Los pocos pasos que daba complicaban las cosas, todo comenzaba a darme vueltas, el encargado rió de mi deplorable estado y murmuró algo así como , durante mis dos años en este país nunca me había embriagado de tal manera; como todo un caballero Jasper se tomó la molestia de abrir la puerta de copiloto, esperar a que me ubicara, luego se inclinó un poco para abrochar mi cinturón antes que sacara su cuerpo del auto lo aprehendí de su camisa y lo acerqué a mis labios, un beso fiero fue lo que pedí y lo que obtuve; sus labios correspondieron a mi furia, cuando el aire se hizo necesario nos separamos

-Yo también te quiero- dije cerca de su oído.

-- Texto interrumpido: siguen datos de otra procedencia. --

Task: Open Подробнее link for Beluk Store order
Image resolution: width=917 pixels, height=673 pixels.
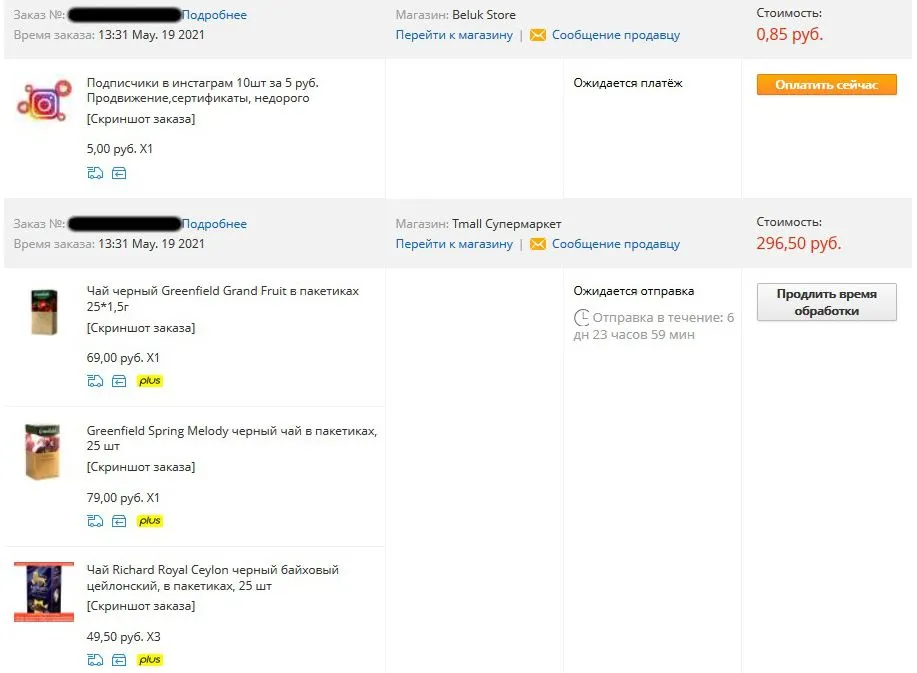Action: pos(214,15)
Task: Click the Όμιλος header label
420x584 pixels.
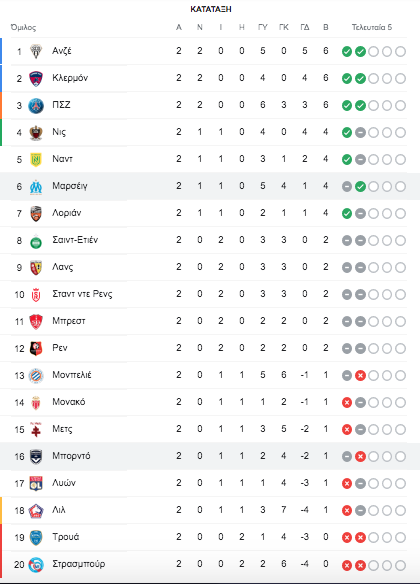Action: coord(23,28)
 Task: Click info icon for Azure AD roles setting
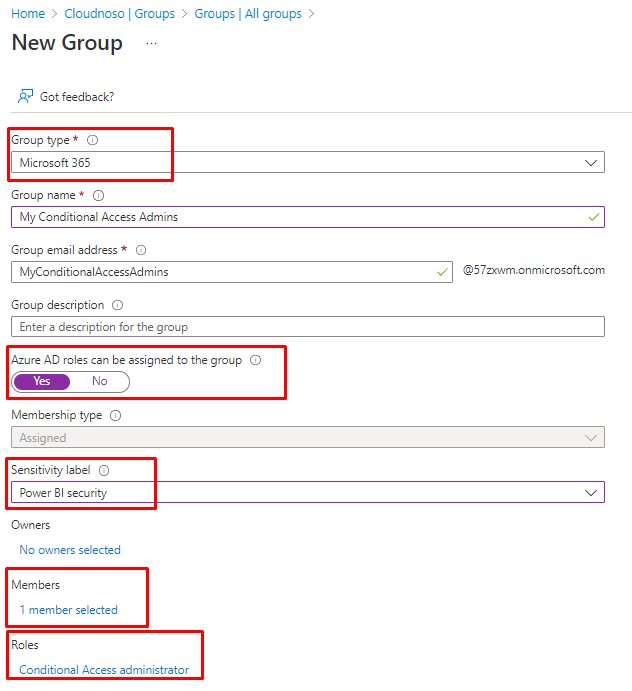tap(255, 360)
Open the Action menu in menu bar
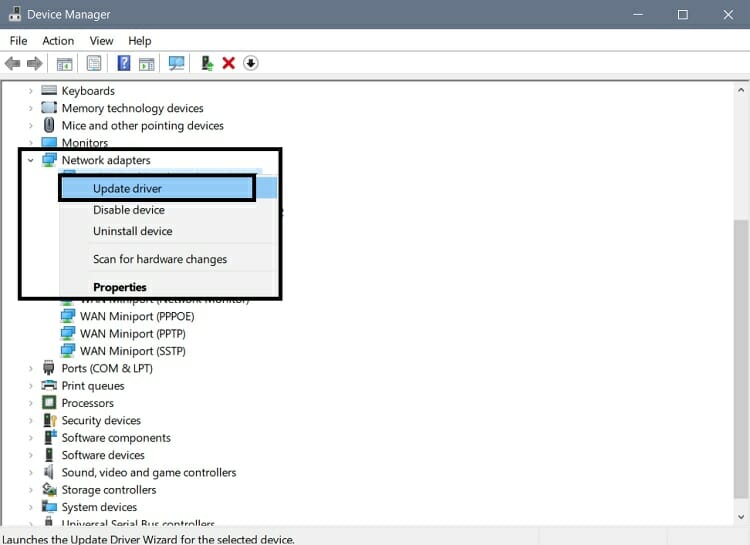 pos(58,41)
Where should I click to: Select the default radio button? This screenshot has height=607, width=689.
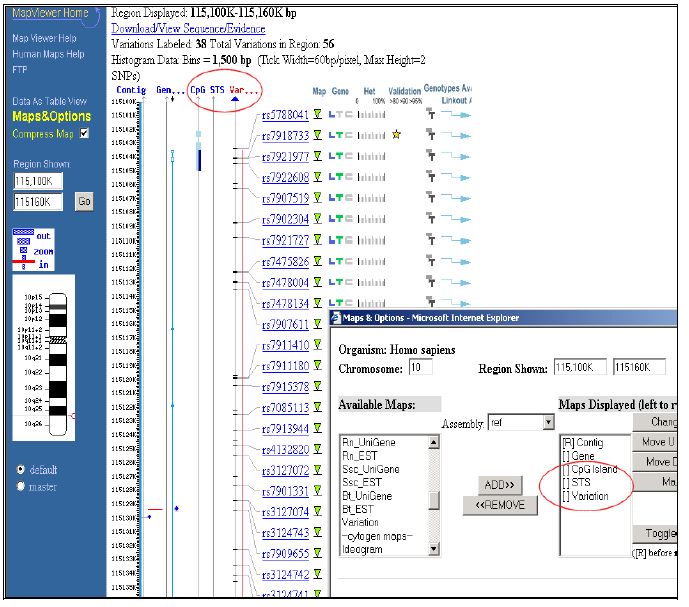(x=21, y=469)
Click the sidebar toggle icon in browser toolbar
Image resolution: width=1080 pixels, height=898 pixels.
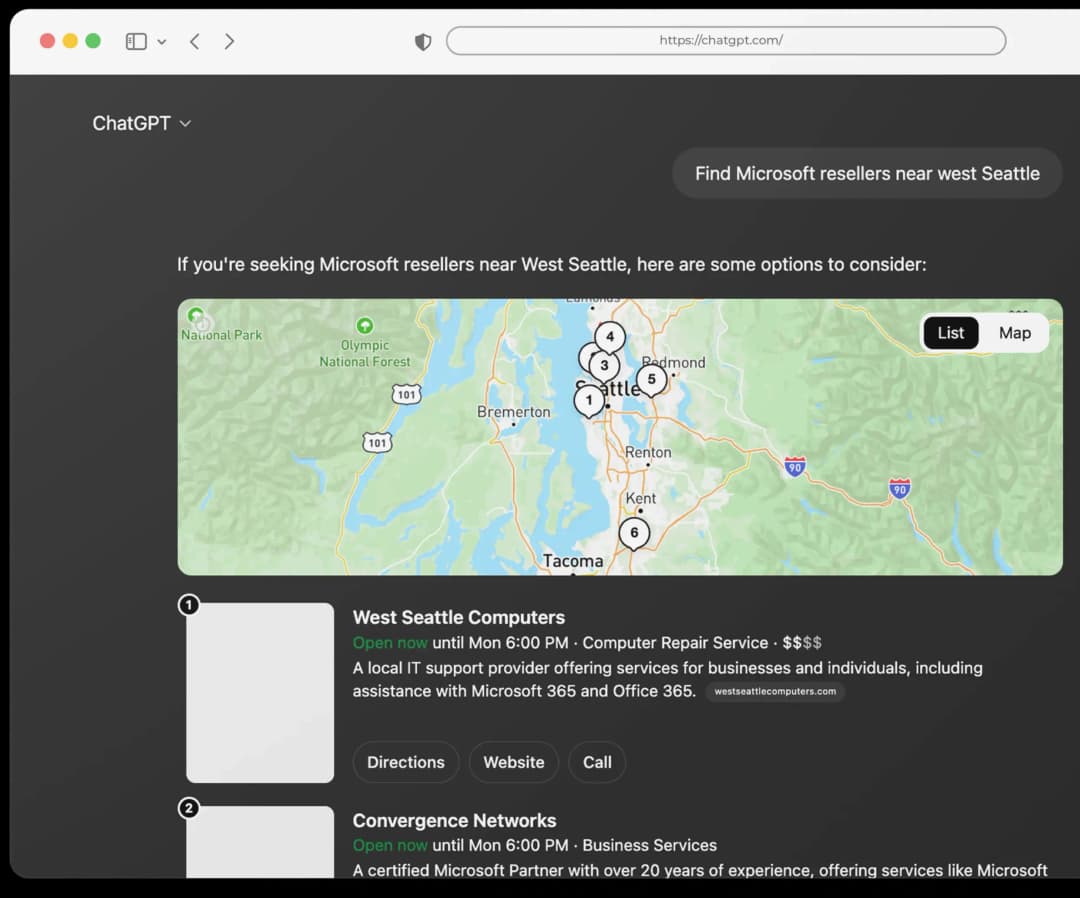(136, 41)
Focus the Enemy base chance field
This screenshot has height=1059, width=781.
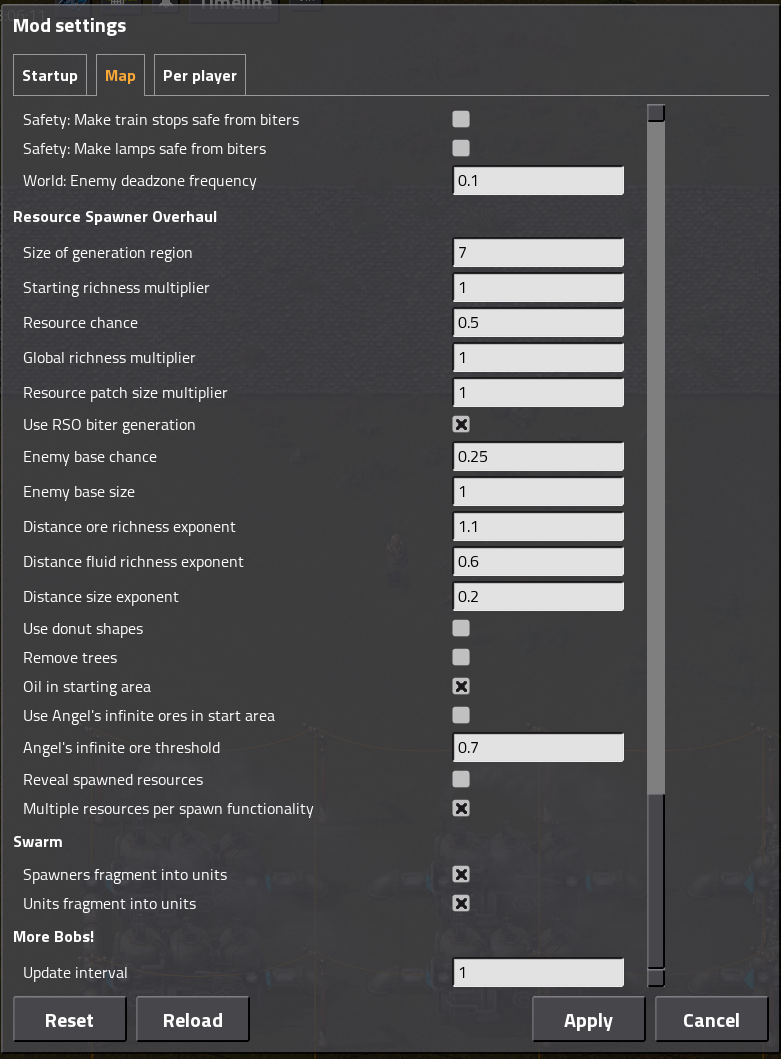[x=538, y=457]
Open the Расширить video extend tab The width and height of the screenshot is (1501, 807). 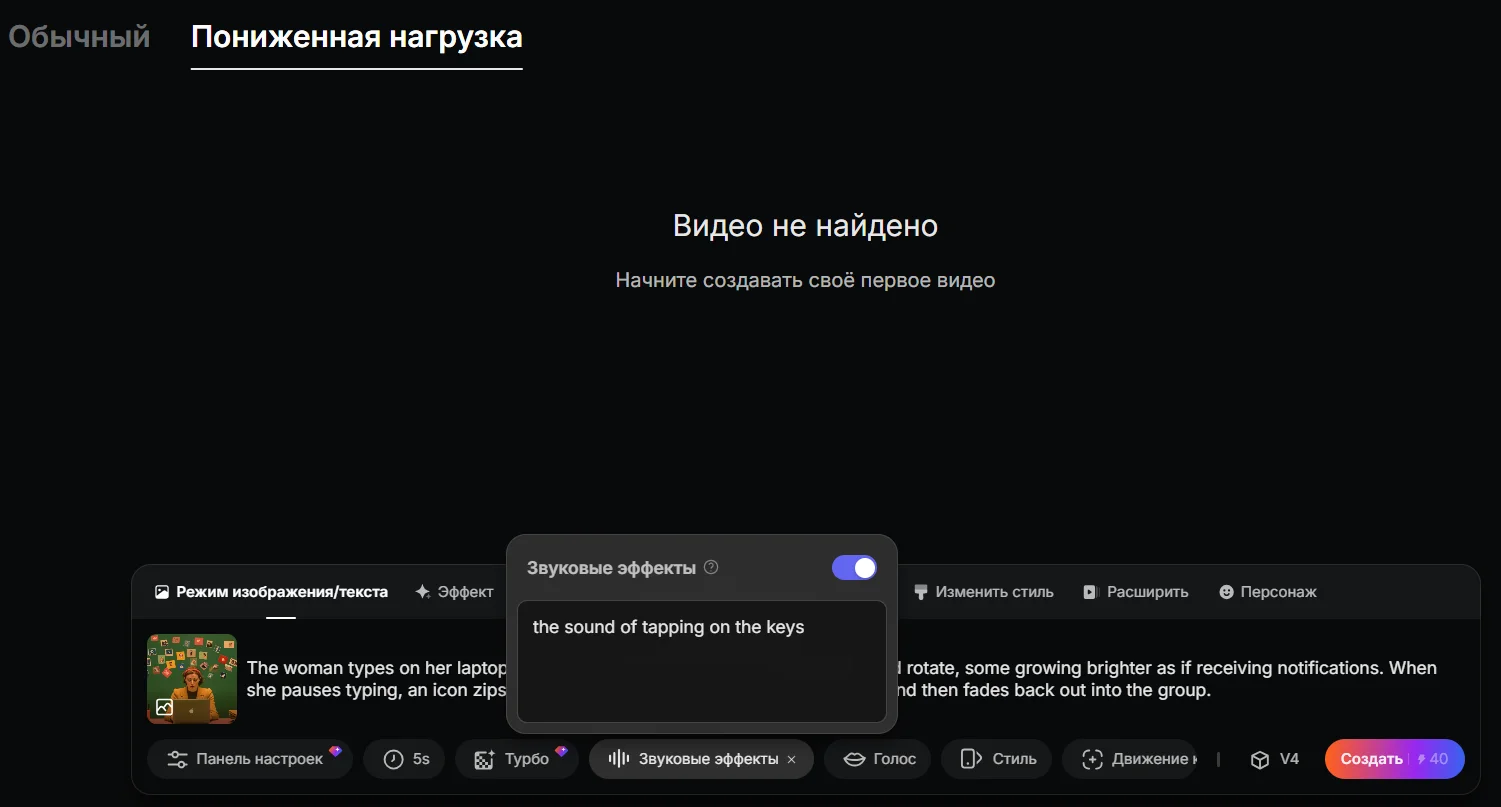coord(1136,592)
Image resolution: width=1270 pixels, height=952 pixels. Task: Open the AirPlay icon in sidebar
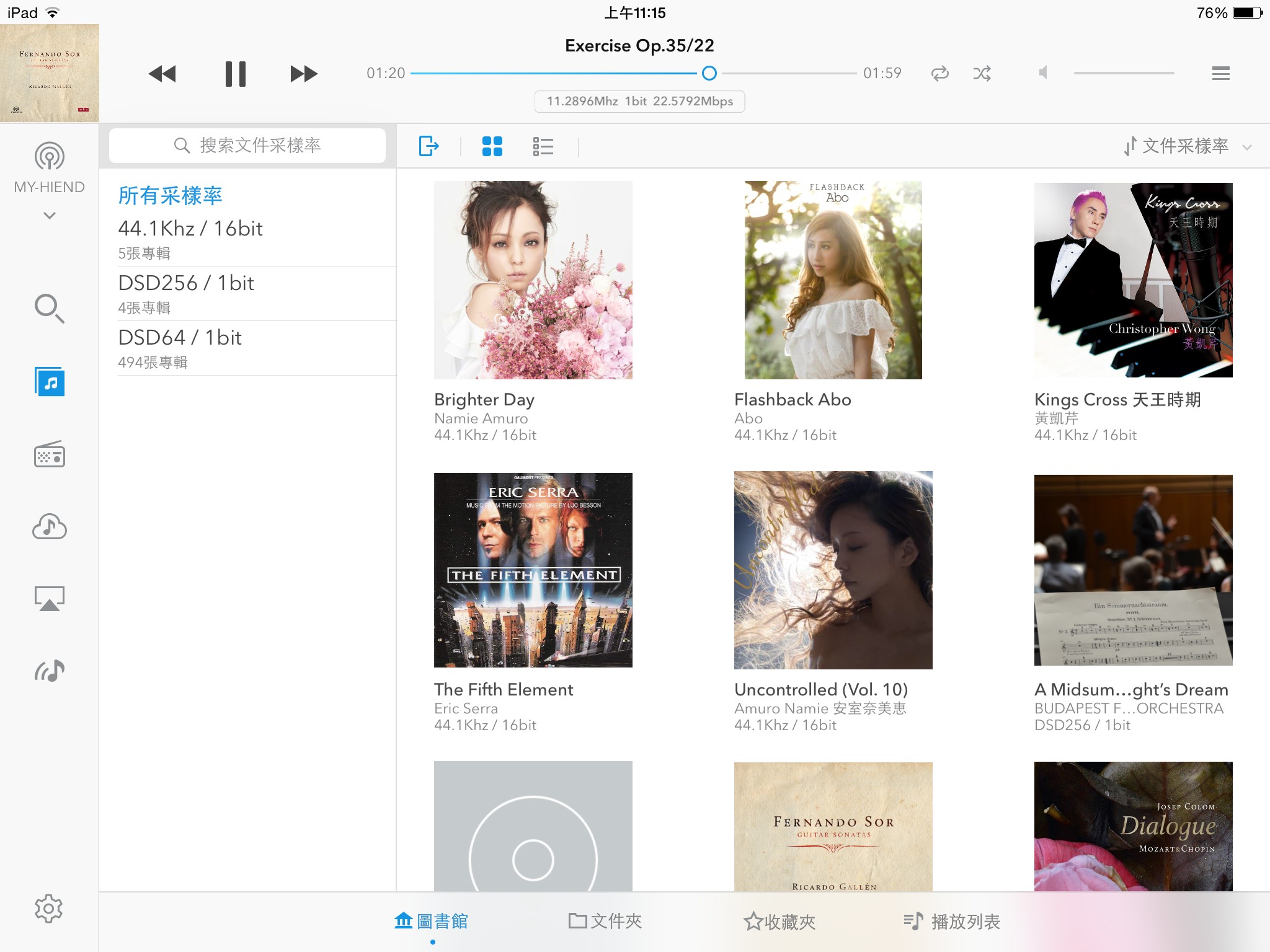pos(50,599)
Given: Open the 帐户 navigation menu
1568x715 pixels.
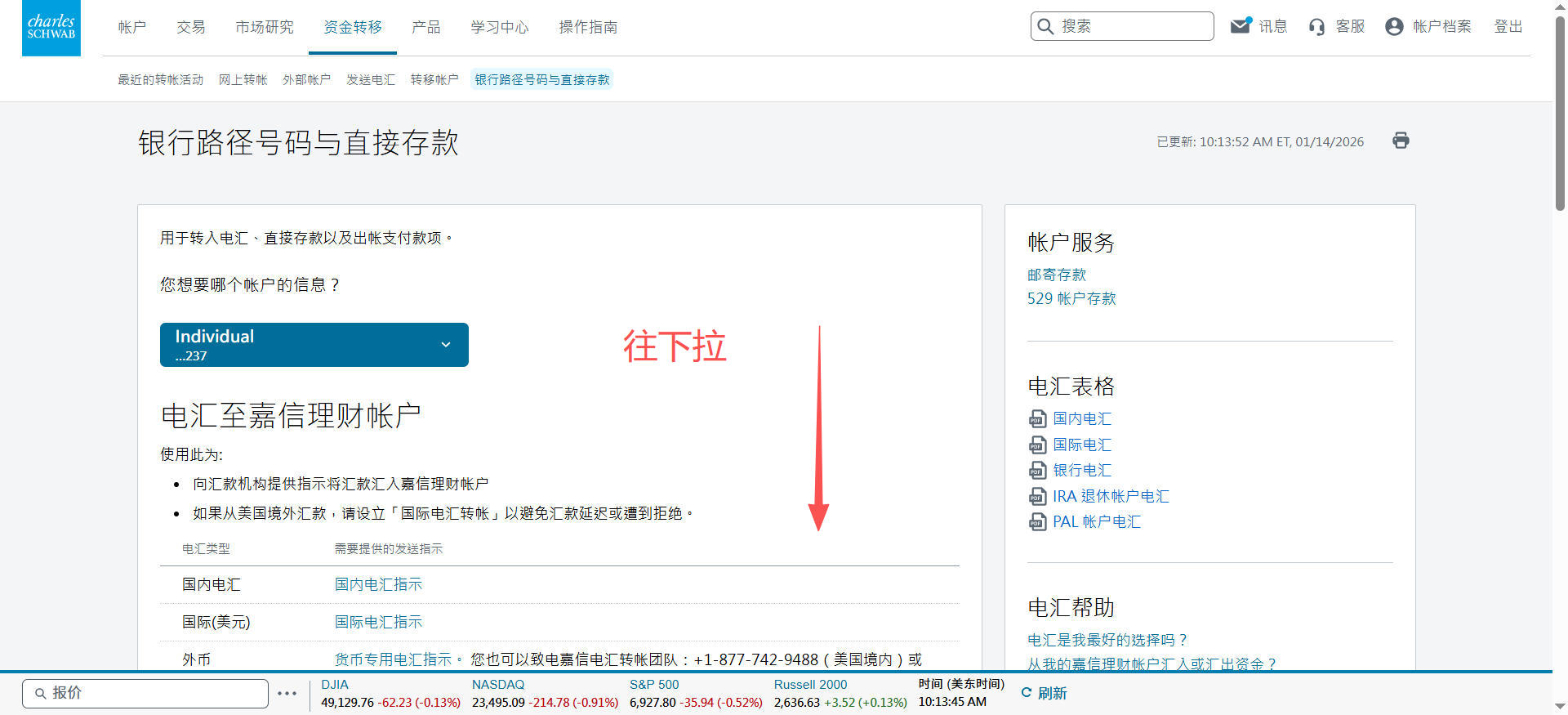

Segundos después conducía por las calles de Florencia, ¿a dónde íbamos?, mis ojos poco a poco se sumieron en los brazos de Morfeo, lo siguiente que recuerdo es despertar en una cama que no era mía, me removí incómoda y tratando de desenredar mis piernas de la sábanas, mi cabeza podría estallar en cualquier momento.

Pasé varios minutos tratando de identificar donde me hallaba, el techo era blanco, el de mi casa es de madera; mire las paredes verde claro, las mías Calipso y Morado; cama doble, la mía también; tendidos blancos, los míos verdes como sus hermosos ojos “vaya conclusión, estaba jodida si siempre buscaba algo que me lo recordara”

Intenté levantarme pero fallé, la cabeza me dio vueltas y caí nuevamente en las almohadas

-Me duele la cabeza- me quejé creyendo estar sola-¿Y dónde estoy?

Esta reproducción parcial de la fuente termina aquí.